Here we use recall@20, recal@50 and ndcg@100


In [None]:
result_list_K = list()
result_list_K2 = list()
result_ndcg = list()

for i in range(k):

    #Evaluate recall@k

    data = open_csv(folds[k][2])
    model = pickle.load(open(data_path+"model_fold"+str(i)+".pkl", mode='rb'))
    interactions, ground_truth = split_test(data)

    recall20, recall50, ndcg = recal_easer(model, interactions, ground_truth)

    result_list_K.append(recall20)
    result_list_K2.append(recall50)
    result_ndcg.append(ndcg)

    print("easer fold: %s, recall@%s = %s" % (str(i), str(K), recall20))
    print("easer fold: %s, recall@%s = %s" % (str(i), str(K2), recall50))
    print("easer fold: %s, ndcg@%s = %s" % (str(i), 100, ndcg), end="\n\n")

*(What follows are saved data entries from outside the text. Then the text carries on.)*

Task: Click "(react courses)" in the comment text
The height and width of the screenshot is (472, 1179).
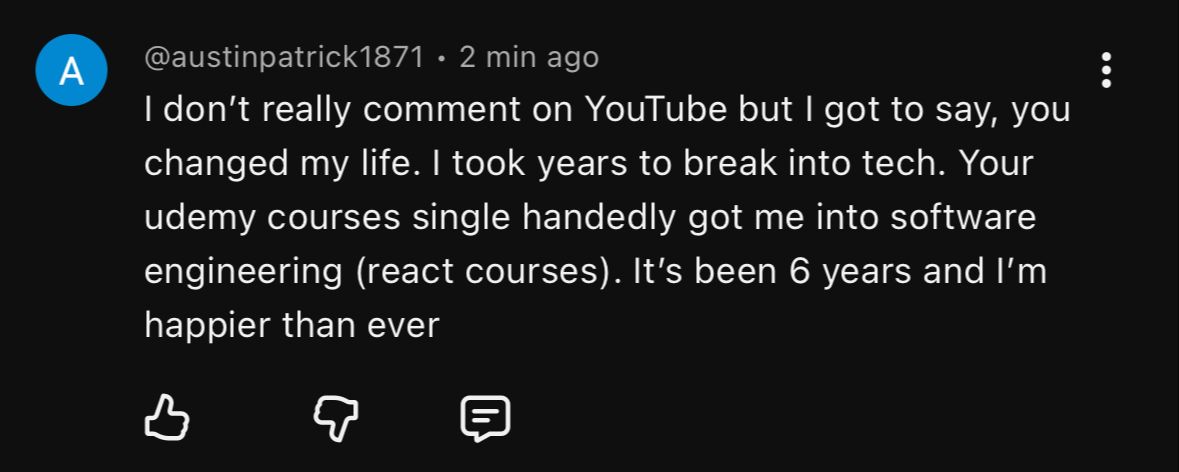Action: coord(483,272)
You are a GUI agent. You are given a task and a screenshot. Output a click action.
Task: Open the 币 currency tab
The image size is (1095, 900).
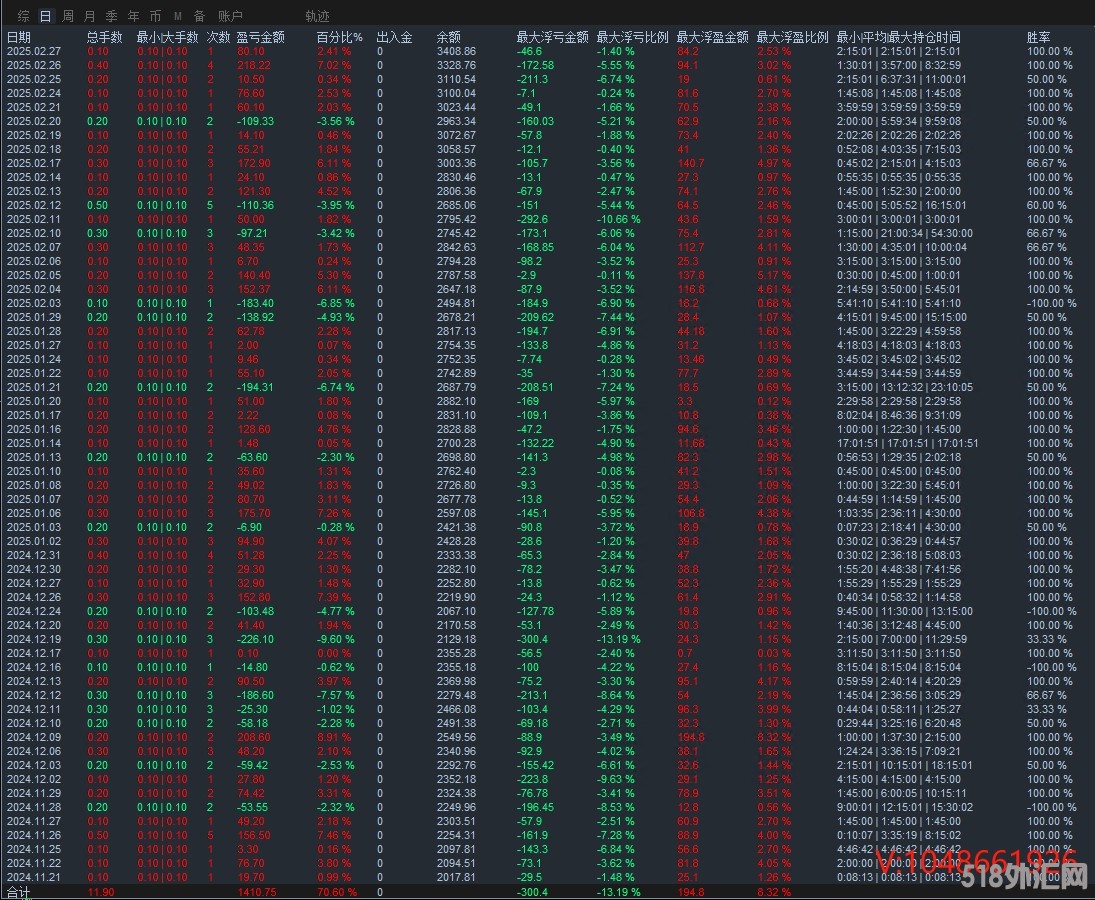coord(155,16)
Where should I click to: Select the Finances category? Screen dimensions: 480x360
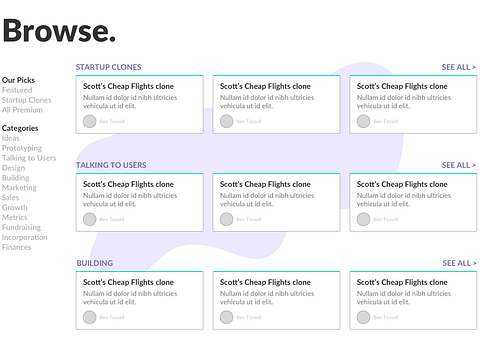tap(17, 247)
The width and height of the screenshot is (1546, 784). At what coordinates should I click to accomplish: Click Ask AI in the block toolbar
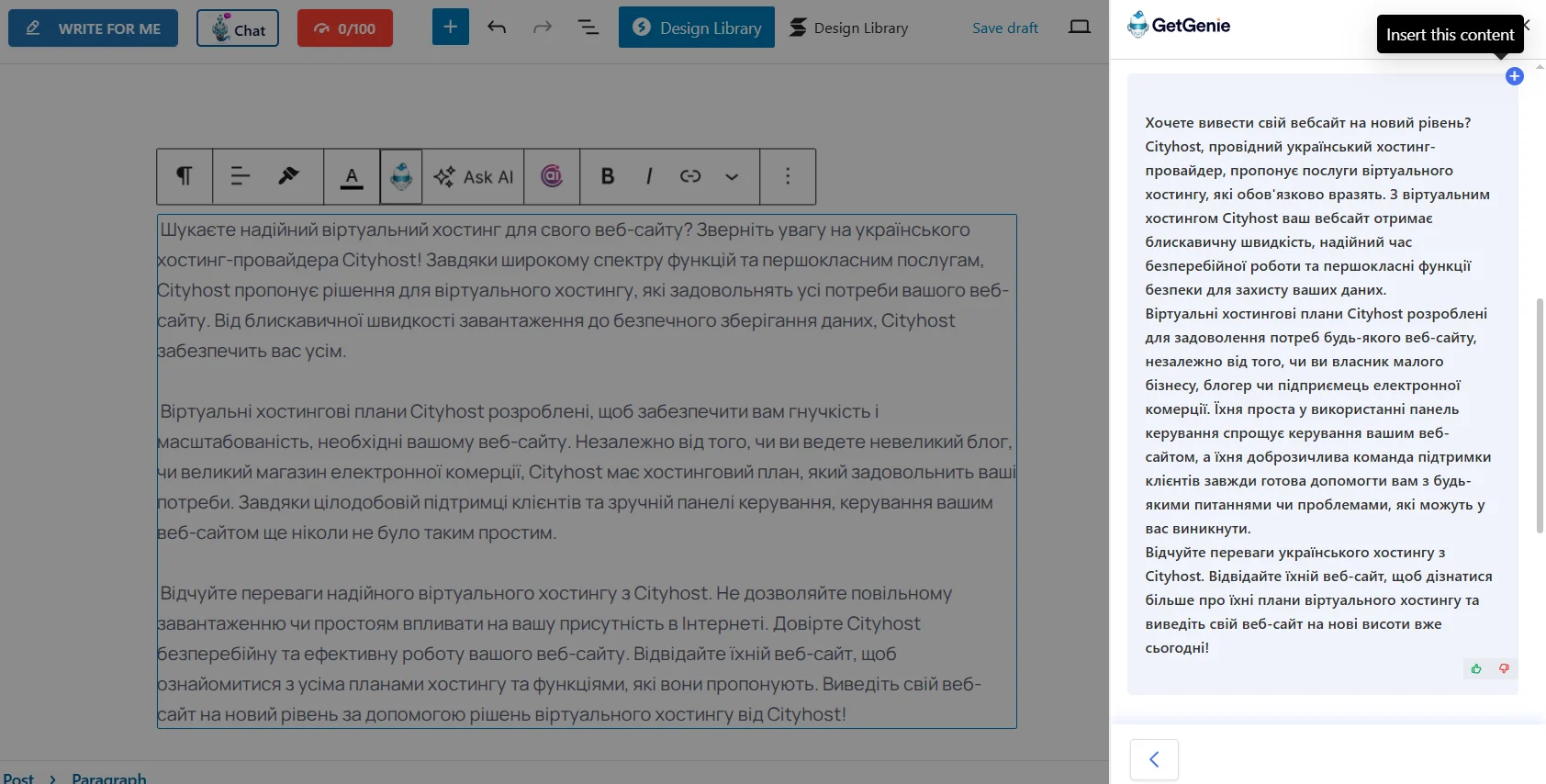click(x=474, y=176)
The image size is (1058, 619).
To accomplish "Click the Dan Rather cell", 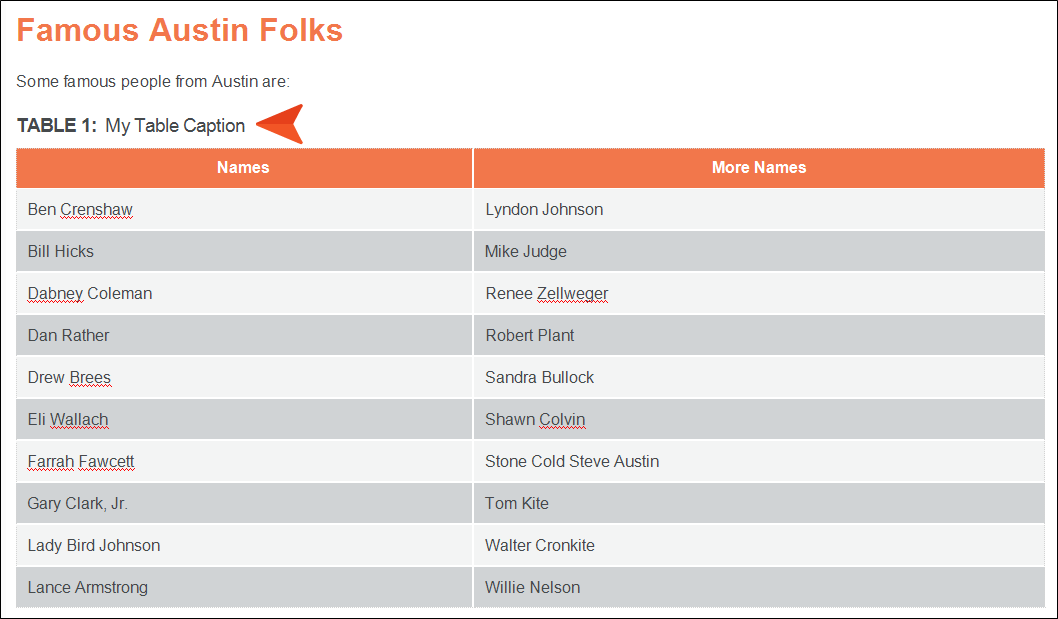I will pyautogui.click(x=244, y=335).
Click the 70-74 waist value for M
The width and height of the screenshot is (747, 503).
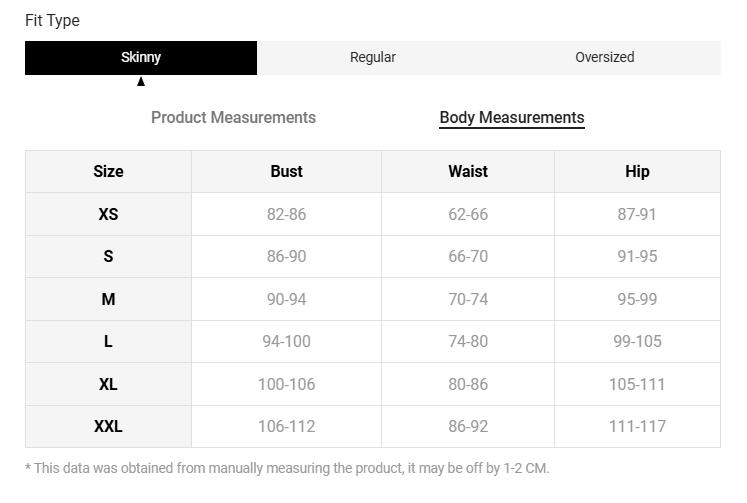tap(467, 299)
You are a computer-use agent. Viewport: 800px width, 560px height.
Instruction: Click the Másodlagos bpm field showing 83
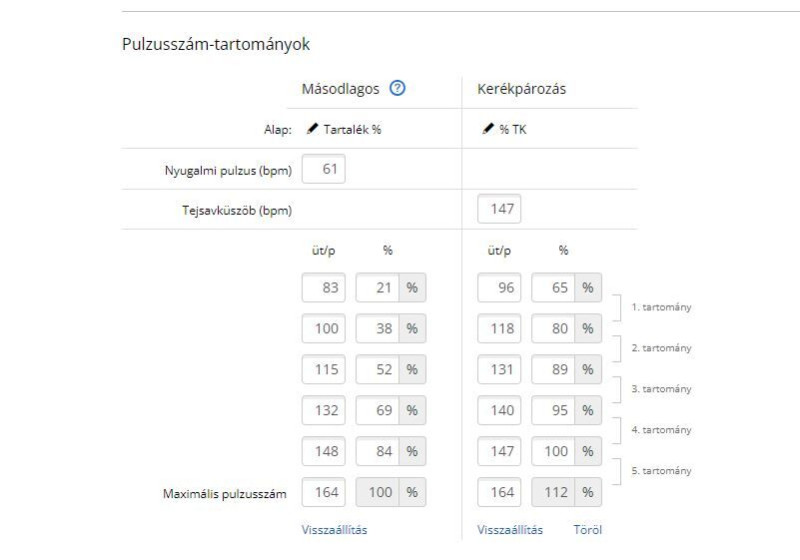point(324,288)
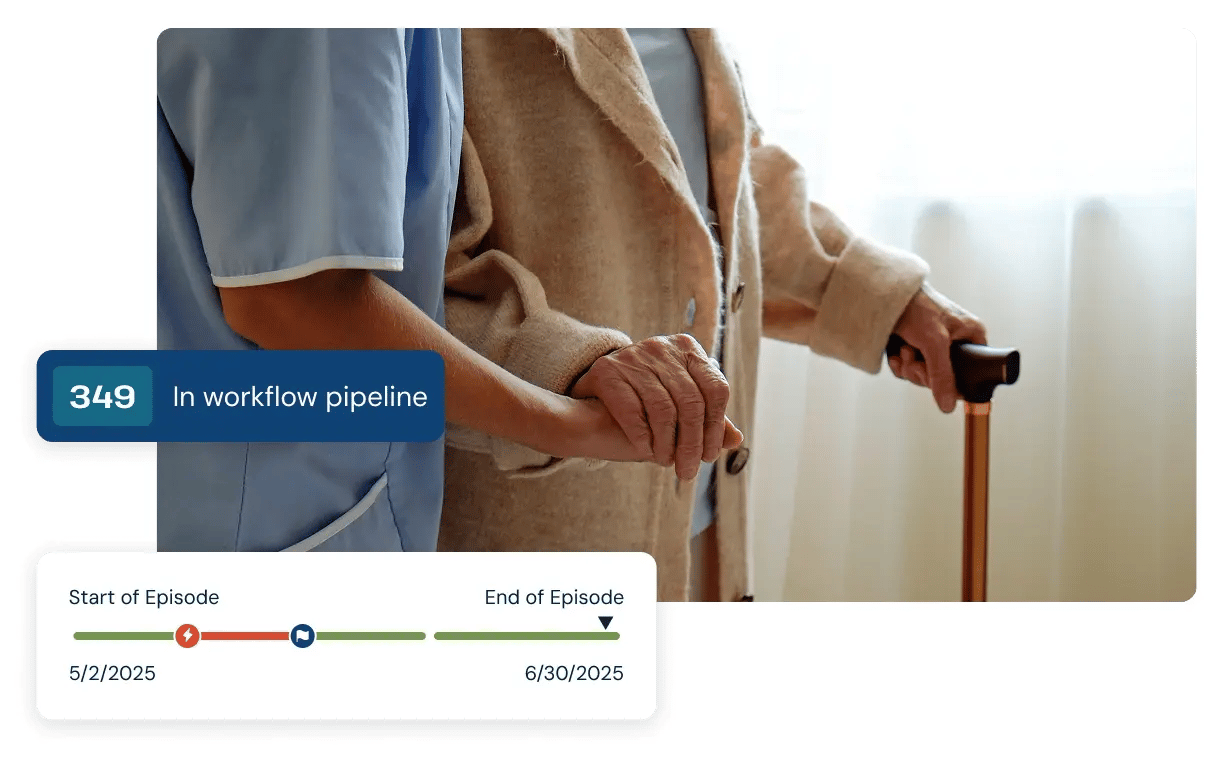Select the 5/2/2025 start date

coord(112,673)
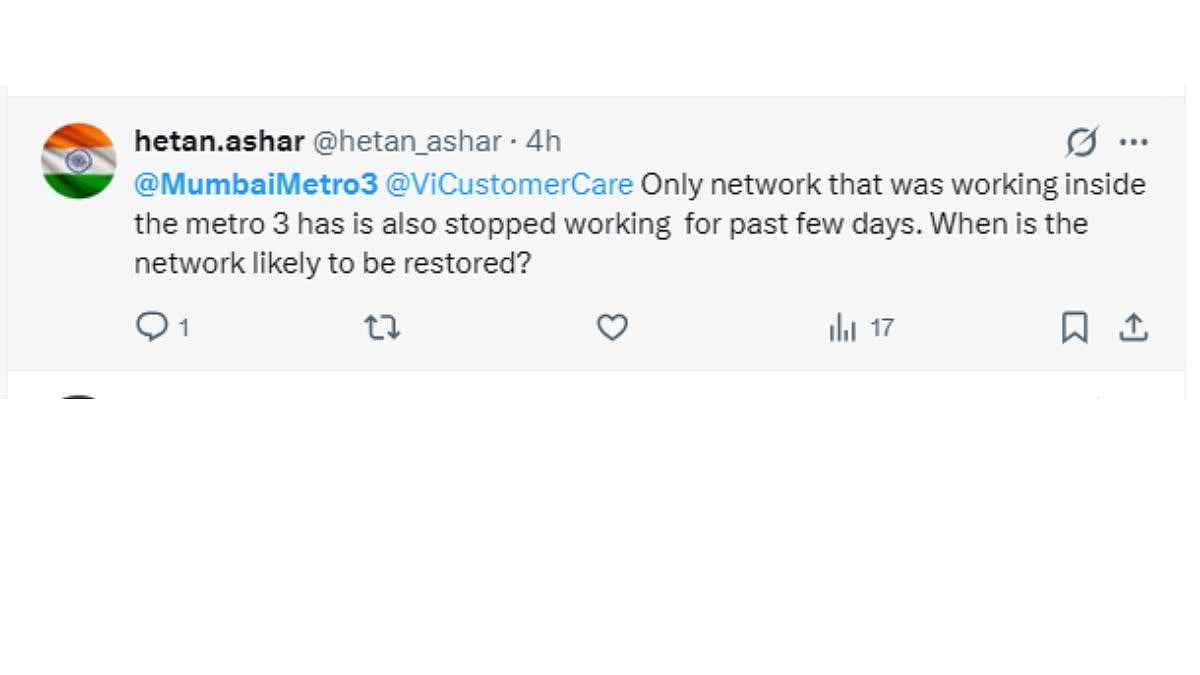Click the reply count number 1

(184, 328)
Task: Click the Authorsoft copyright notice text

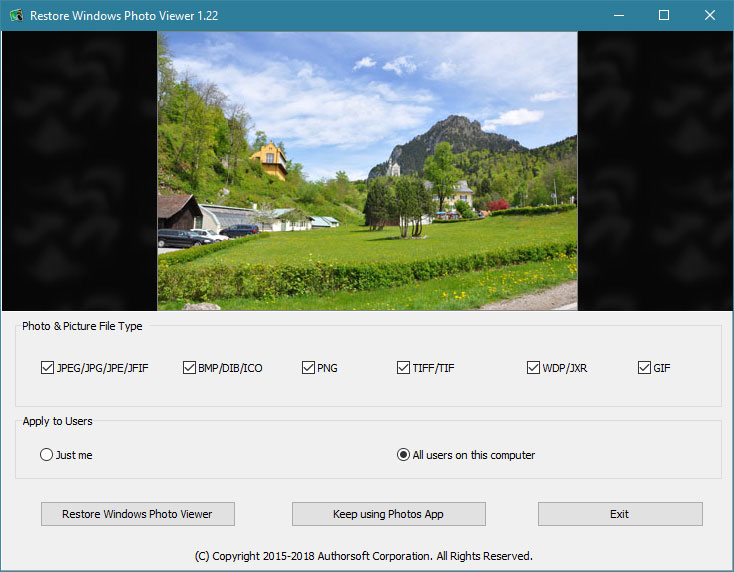Action: coord(363,555)
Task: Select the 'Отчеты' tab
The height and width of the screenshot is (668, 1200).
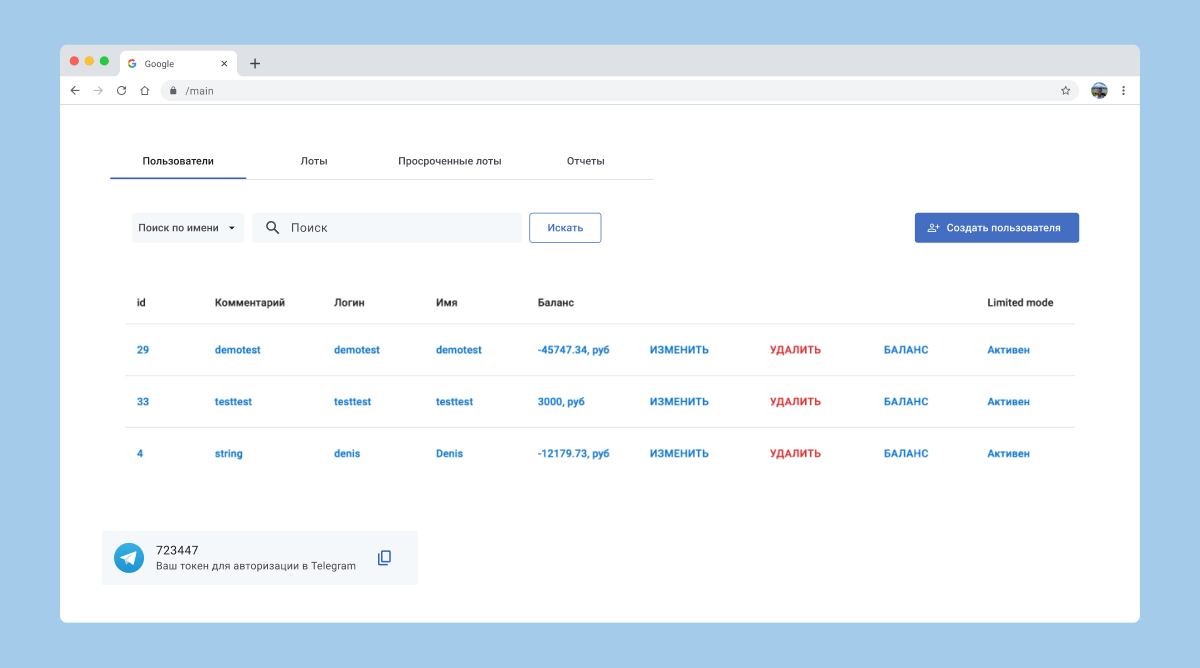Action: pyautogui.click(x=585, y=161)
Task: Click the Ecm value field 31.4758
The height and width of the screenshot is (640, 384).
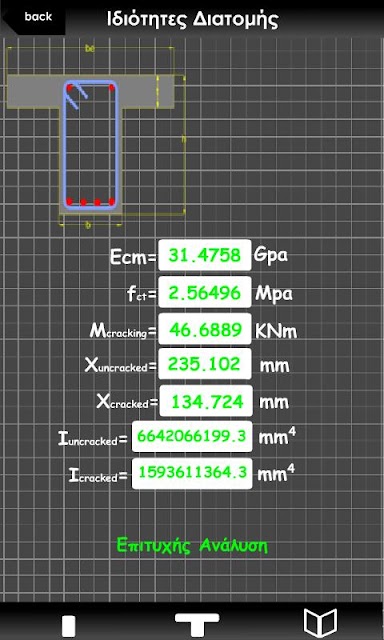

print("mean recall@%s over 10 folds: " % str(K), str(st.mean(result_list_K)))
print("mean recall@%s over 10 folds: " % str(K2), str(st.mean(result_list_K2)))
print("mean ndcg@%s over 10 folds: " % str(100), str(st.mean(result_ndcg)), end="\n\n")
print("standard deviation recall@%s over 10 folds: " % str(K), str(st.pstdev(result_list_K)))
print("standard deviation recall@%s over 10 folds: " % str(K2), str(st.pstdev(result_list_K2)))
print("standard deviation ndcg@%s over 10 folds: " % str(100), str(st.pstdev(result_ndcg)))

In [None]:
#recall score for popularity
result_list_pop_K=list()
result_list_pop_K2=list()
result_list_pop_ndcg=list()
for i in range(k):
    data = pickle.load(open(data_path+"data_fold"+str(i)+".pkl", mode='rb'))
    model = pickle.load(open(data_path+"model_pop_fold"+str(i)+".pkl", mode='rb'))
    test_data = data[1]
    predict_data = data[0]
    pop=model.predict()
    total = 0
    correct_K = 0
    correct_K2 = 0
    ndcg = 0
    for idx, interaction in test_data.iterrows():
        user = interaction['user_id']
        user_data = predict_data.loc[(predict_data['user_id'] == user)]
        already_interacted_recipes = user_data[user_data.columns[1]].to_numpy()
        newpop = pop[:150]
        newpop = newpop[~np.in1d(newpop,already_interacted_recipes)]
        newpop_K = newpop[:K]
        newpop_K2 = newpop[:K2]
        newpop_ndcg = newpop[:100]
        recipe = interaction['recipe_id']
        if recipe in newpop_K:
            correct_K += 1
        if recipe in newpop_K2:
            correct_K2 += 1
        if recipe in newpop_ndcg:
            ndcg += 1/(math.log2(np.where(newpop_ndcg == recipe)[0]+2))
        total += 1
    result_list_pop_K.append(correct_K / total)
    result_list_pop_K2.append(correct_K2 / total)
    result_list_pop_ndcg.append(ndcg / total)
    print("popularity fold: %s, recall@%s = %s" % (str(i),str(K), str(correct_K / total)))
    print("popularity fold: %s, recall@%s = %s" % (str(i),str(K2), str(correct_K2 / total)))
    print("popularity fold: %s, ndcg@%s = %s" % (str(i),str(100), str(ndcg / total)), end="\n\n")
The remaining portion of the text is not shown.